Task directions: Print exactly what the entries say, line by line, from the first line down to the one with "Open the Book", inclusive.

Records supplied:
.....

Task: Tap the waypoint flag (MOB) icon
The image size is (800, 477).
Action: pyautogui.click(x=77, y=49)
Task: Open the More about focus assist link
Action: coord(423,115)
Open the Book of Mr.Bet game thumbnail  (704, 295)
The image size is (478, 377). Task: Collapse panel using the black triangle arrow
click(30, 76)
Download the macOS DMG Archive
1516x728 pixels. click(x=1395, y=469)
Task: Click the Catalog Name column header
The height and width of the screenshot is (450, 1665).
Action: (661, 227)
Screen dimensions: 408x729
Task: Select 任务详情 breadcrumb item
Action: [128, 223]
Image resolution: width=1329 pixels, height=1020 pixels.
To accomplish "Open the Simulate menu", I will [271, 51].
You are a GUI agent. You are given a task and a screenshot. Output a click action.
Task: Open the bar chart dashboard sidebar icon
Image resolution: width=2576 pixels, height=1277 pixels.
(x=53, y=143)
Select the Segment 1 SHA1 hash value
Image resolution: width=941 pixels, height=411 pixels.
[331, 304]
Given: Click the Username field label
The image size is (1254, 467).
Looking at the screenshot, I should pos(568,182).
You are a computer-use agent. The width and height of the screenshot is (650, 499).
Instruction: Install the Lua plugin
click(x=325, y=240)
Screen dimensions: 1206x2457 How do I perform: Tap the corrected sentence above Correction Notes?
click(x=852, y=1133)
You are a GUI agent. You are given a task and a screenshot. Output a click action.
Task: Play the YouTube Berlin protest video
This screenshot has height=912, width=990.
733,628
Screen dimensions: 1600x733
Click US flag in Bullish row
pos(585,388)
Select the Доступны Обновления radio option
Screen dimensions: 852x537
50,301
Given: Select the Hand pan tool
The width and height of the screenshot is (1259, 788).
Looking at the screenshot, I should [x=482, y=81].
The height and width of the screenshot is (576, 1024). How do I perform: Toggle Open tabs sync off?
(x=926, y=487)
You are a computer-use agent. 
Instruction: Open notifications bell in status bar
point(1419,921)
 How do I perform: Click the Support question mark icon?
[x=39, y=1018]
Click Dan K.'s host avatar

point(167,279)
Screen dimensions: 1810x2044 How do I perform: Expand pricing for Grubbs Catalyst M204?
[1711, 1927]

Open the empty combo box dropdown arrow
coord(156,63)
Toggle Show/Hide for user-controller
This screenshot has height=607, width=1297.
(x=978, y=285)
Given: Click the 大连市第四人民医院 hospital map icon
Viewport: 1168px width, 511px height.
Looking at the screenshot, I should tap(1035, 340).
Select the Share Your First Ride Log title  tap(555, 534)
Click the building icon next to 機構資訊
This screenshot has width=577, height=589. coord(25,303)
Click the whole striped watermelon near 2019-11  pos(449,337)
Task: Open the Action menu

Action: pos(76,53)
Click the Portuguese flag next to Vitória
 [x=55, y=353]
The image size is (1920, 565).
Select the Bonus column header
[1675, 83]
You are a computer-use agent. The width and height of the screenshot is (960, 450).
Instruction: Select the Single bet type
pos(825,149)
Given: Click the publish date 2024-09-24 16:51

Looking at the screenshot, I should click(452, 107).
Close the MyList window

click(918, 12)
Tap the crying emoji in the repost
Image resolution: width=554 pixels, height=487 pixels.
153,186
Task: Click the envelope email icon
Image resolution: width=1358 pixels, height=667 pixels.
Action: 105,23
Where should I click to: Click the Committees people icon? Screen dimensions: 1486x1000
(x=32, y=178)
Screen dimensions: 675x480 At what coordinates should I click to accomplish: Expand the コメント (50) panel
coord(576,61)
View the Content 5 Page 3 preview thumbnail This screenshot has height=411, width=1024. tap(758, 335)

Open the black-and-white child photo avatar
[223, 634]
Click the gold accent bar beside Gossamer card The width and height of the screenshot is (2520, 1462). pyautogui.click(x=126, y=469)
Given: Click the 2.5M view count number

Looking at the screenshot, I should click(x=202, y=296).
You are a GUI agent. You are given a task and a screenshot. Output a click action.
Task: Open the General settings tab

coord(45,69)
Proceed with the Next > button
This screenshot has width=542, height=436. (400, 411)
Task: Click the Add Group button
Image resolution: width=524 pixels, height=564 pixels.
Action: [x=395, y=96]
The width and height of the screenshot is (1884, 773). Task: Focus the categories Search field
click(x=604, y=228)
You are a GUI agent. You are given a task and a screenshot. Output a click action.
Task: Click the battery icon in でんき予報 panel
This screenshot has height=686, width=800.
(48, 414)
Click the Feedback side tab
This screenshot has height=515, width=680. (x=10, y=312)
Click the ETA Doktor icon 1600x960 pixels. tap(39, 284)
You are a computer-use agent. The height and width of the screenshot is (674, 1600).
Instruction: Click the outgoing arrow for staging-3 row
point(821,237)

.....

Response:
Task: Tap the waypoint flag (MOB) icon
The image size is (800, 477).
Action: pyautogui.click(x=77, y=49)
Task: Open the More about focus assist link
Action: coord(423,115)
Open the Book of Mr.Bet game thumbnail  (704, 295)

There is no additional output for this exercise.